If the user's intent makes the type and prompt obvious, just proceed — don't interrogate them.
Step 2: Which sessions?
The query is a RecordingsQuery shape that selects which recordings the scanner watches. date_from and
date_to are ignored (the schedule controls time), so don't bother setting them. Narrow the query to the
sessions that actually matter — by event, URL, person property, duration, etc. A narrow query is the single
biggest lever on cost.
sampling_rate (0..1, default 1.0) is a random downsample applied after the query matches. Lower it to
trade coverage for budget.
Step 3: Size it — the gut-check (do not skip)
Before creating, run both checks and reason about them together:
- Estimate volume — call
vision-scanners-estimate-create with the proposed query + sampling_rate.
It returns matched_sessions_in_window, the window_days measured, and
estimated_observations_per_month.

[Records contained in a dataset]
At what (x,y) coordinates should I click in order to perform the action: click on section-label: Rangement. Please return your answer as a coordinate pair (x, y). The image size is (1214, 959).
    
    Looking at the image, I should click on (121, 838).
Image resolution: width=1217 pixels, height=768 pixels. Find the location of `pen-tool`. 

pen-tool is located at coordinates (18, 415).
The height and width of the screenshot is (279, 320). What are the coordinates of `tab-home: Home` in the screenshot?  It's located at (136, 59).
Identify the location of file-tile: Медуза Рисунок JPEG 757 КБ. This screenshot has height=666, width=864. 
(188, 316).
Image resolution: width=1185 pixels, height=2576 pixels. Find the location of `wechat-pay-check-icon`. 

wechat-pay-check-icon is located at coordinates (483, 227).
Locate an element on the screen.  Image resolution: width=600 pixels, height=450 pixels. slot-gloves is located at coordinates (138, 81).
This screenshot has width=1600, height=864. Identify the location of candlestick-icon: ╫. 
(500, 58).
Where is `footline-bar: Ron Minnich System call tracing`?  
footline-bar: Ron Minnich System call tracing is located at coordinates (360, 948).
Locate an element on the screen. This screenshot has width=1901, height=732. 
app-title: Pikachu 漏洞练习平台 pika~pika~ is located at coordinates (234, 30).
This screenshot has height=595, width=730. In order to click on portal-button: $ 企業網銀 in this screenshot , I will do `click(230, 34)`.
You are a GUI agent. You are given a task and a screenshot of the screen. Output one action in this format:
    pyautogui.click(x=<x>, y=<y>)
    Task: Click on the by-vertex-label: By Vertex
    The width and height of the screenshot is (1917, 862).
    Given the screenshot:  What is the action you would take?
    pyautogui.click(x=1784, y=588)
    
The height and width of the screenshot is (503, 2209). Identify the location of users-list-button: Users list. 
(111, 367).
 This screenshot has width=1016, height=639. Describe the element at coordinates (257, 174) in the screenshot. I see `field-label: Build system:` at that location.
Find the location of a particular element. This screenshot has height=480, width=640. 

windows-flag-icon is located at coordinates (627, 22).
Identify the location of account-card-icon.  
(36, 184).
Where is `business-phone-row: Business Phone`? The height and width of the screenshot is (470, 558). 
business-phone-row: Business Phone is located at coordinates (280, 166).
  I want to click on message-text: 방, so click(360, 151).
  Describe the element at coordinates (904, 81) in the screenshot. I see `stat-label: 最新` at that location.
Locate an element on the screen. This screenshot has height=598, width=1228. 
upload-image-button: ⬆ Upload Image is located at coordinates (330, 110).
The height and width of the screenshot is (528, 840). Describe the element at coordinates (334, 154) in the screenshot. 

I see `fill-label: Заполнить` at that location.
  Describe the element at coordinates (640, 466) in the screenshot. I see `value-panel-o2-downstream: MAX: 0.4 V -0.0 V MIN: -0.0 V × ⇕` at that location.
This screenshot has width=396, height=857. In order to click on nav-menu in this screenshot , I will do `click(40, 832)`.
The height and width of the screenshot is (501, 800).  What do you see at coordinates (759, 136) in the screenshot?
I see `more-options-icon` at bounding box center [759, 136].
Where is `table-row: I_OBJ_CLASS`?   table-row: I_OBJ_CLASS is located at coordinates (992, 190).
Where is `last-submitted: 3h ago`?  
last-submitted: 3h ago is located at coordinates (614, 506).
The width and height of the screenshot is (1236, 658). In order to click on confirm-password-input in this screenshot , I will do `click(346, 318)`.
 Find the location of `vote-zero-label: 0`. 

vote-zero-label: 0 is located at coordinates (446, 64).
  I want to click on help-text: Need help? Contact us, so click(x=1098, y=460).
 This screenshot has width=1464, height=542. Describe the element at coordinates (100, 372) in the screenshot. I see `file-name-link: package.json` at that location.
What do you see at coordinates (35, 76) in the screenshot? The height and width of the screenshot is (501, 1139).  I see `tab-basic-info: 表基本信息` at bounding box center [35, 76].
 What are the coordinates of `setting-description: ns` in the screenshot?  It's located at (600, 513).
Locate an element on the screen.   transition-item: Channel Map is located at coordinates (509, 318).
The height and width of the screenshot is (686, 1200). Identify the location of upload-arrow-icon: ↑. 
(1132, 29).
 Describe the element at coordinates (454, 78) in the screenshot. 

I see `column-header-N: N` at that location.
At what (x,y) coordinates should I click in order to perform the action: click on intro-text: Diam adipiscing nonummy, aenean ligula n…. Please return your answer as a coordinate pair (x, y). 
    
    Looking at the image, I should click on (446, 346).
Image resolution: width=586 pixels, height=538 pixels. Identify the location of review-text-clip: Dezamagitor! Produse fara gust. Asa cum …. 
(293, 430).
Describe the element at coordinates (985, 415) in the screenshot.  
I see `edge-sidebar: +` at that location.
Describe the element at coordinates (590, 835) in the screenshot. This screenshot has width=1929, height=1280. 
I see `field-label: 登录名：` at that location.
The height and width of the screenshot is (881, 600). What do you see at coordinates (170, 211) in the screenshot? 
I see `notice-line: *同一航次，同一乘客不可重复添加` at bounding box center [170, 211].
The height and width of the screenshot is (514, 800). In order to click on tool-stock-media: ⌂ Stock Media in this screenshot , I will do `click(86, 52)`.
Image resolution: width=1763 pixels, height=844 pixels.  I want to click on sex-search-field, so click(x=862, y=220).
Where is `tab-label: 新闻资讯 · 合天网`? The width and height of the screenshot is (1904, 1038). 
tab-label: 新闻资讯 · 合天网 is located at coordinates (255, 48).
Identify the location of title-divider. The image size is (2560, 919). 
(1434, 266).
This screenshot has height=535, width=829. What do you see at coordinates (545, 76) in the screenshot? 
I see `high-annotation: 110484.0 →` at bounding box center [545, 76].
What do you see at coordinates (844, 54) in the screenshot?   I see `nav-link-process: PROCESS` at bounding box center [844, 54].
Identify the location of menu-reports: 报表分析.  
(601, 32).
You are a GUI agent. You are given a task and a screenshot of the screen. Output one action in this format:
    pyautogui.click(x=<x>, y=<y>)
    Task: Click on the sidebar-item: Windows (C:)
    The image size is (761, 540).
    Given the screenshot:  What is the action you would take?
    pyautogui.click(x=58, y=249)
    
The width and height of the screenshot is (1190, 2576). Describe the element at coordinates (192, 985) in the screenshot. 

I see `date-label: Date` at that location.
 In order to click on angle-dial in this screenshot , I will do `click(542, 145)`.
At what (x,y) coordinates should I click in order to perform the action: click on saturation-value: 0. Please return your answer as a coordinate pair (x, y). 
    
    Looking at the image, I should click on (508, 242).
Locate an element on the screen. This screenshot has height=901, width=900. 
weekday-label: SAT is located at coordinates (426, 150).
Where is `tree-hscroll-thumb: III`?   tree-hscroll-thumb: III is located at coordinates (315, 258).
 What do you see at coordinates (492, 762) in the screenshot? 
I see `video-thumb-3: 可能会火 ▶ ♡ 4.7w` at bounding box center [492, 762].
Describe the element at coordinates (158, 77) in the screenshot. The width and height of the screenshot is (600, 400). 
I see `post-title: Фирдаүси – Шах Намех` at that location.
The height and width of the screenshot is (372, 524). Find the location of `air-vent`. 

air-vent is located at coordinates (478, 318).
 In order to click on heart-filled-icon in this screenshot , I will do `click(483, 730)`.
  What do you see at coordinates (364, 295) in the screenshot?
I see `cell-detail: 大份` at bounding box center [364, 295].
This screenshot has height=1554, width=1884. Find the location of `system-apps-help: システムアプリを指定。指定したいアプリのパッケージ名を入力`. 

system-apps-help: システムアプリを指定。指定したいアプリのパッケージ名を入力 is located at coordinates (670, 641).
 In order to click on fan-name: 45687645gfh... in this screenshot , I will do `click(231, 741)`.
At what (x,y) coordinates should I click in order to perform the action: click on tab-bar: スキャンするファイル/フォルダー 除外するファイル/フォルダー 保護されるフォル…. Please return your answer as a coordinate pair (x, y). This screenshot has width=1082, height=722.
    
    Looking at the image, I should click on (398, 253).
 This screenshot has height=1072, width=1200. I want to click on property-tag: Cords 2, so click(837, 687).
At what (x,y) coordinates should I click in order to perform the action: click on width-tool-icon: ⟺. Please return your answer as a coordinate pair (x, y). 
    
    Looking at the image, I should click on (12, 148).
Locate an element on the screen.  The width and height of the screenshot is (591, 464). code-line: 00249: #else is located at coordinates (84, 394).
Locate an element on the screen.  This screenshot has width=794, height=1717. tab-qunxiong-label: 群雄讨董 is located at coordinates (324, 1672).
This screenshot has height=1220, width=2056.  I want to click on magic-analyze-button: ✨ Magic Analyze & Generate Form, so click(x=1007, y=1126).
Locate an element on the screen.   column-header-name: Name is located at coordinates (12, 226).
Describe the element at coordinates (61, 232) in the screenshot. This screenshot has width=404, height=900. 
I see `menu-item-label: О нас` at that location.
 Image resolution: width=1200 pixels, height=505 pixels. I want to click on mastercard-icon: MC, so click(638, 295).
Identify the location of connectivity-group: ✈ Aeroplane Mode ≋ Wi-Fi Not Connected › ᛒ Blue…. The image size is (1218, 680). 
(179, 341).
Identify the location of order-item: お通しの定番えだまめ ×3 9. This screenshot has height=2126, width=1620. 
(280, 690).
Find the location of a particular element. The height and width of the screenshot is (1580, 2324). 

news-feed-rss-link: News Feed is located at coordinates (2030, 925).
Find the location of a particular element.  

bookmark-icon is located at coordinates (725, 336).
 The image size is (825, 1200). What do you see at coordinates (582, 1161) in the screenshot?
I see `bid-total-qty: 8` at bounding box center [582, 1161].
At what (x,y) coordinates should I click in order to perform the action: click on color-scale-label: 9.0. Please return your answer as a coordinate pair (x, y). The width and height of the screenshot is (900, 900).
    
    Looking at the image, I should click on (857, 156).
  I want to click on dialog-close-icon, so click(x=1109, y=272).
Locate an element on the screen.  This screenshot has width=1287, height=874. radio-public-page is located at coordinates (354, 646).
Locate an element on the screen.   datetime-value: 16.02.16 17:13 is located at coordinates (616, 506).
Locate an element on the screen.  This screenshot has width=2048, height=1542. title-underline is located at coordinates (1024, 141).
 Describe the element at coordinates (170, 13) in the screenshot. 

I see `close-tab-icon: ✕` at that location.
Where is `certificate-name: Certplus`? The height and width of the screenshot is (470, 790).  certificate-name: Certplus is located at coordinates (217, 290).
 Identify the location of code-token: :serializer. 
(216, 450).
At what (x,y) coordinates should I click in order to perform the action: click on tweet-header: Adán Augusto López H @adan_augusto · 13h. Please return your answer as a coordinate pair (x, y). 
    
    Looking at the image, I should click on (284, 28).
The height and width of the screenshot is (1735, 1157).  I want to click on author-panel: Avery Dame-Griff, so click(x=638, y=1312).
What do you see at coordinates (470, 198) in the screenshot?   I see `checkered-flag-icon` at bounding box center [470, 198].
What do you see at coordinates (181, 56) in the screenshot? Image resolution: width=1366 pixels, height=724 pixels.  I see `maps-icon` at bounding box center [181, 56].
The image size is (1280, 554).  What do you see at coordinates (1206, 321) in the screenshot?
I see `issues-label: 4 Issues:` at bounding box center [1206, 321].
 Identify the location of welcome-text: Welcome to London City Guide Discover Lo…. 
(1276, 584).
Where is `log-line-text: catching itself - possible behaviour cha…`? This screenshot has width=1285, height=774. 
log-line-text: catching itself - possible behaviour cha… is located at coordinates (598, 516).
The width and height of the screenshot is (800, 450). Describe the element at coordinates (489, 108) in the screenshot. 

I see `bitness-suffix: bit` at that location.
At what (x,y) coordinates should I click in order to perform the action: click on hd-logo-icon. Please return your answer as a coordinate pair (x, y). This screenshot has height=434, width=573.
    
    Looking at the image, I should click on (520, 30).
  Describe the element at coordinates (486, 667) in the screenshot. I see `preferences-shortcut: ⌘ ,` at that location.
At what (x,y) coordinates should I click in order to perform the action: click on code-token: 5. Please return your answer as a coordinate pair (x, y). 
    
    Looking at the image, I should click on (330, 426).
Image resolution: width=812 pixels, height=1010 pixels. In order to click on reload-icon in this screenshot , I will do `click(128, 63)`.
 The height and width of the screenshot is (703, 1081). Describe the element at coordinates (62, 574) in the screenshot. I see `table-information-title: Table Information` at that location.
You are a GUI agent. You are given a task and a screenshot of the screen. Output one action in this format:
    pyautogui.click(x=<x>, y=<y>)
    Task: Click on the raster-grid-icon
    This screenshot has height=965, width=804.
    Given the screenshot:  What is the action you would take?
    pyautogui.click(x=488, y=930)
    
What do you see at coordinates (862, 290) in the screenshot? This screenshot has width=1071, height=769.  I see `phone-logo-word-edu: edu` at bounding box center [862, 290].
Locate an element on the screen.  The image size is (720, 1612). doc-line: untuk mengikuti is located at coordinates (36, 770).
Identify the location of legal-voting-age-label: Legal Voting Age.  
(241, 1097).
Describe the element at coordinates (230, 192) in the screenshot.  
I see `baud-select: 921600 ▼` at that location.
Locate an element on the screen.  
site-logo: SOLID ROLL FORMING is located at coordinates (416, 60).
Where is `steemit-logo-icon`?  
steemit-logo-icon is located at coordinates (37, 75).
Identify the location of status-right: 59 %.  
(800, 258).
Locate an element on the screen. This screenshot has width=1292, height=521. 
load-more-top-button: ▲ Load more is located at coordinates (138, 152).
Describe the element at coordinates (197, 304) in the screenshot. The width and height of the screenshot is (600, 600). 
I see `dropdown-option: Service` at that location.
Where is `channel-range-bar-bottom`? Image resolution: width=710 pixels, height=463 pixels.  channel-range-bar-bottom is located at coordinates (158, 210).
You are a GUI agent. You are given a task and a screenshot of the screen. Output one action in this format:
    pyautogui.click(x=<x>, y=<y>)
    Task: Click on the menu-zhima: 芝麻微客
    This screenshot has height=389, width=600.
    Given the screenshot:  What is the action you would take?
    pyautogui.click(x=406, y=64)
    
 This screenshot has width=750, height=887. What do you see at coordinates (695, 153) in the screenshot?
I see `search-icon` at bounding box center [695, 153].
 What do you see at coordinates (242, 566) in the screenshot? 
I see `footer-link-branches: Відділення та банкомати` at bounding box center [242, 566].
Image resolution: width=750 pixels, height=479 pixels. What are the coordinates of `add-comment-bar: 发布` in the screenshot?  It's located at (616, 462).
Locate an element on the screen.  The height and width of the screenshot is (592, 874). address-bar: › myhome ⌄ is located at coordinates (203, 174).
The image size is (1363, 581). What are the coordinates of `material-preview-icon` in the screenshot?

[EXERCISE GOAL]: According to the scanner setup text, what does the estimate call return? List each item it names.

[WRITTEN SOLUTION]:
- matched_sessions_in_window
- window_days (the window measured)
- estimated_observations_per_month